[Start of Available records]
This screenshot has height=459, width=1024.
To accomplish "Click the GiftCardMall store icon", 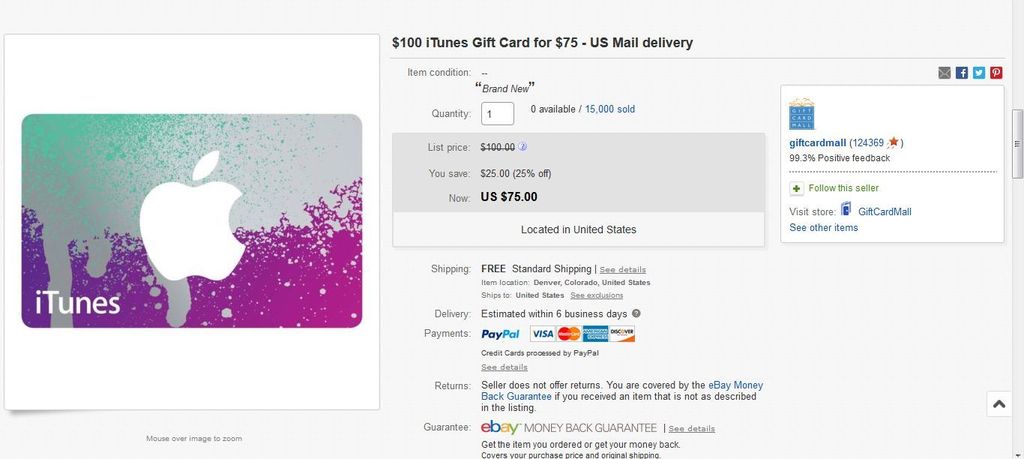I will 846,210.
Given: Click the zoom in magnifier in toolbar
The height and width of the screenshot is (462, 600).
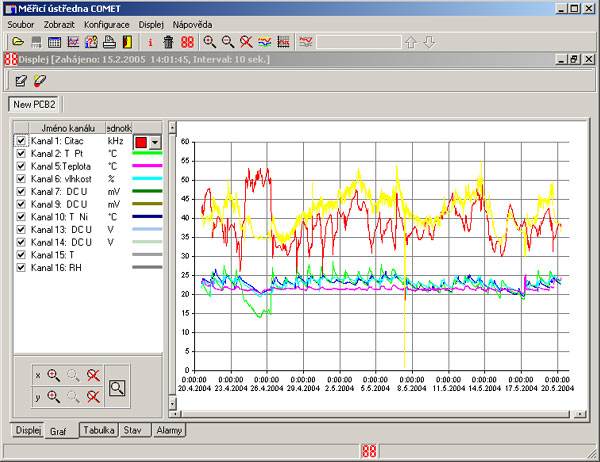Looking at the screenshot, I should 209,42.
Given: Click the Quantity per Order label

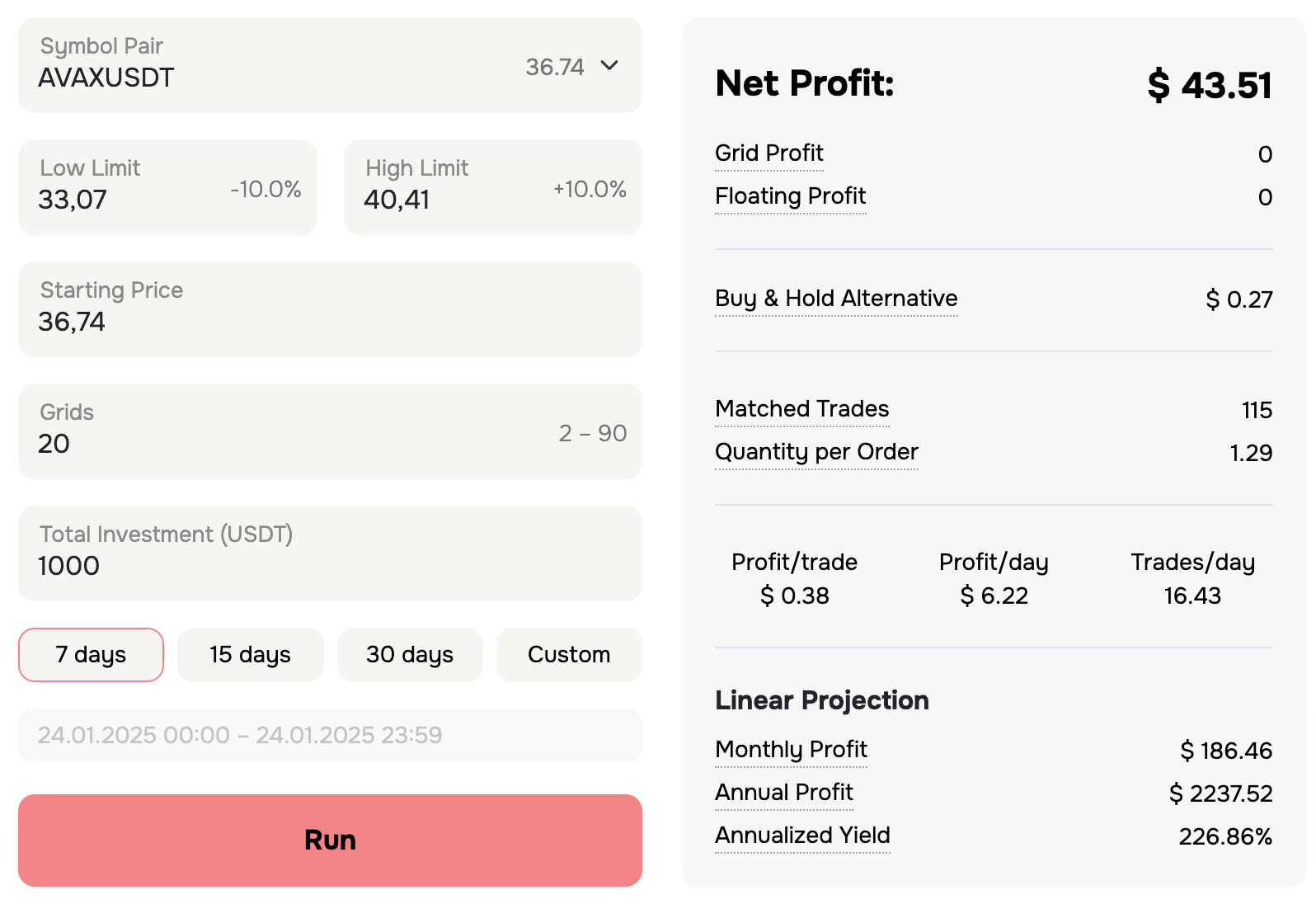Looking at the screenshot, I should click(816, 452).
[End of Available records]
### [Work to do]
Put the records from the line with "Given: Click the zoom in magnifier in toolbar" through the end of the records into a two-column CSV with the headers instruction and output, one row per request. Enclose each field in quotes, replace line breaks with spaces, and leave the pictures out.

### [Result of the exercise]
instruction,output
"Given: Click the zoom in magnifier in toolbar The height and width of the screenshot is (462, 600).","Looking at the screenshot, I should 209,42."
"Given: Click the Quantity per Order label","Looking at the screenshot, I should click(816, 452)."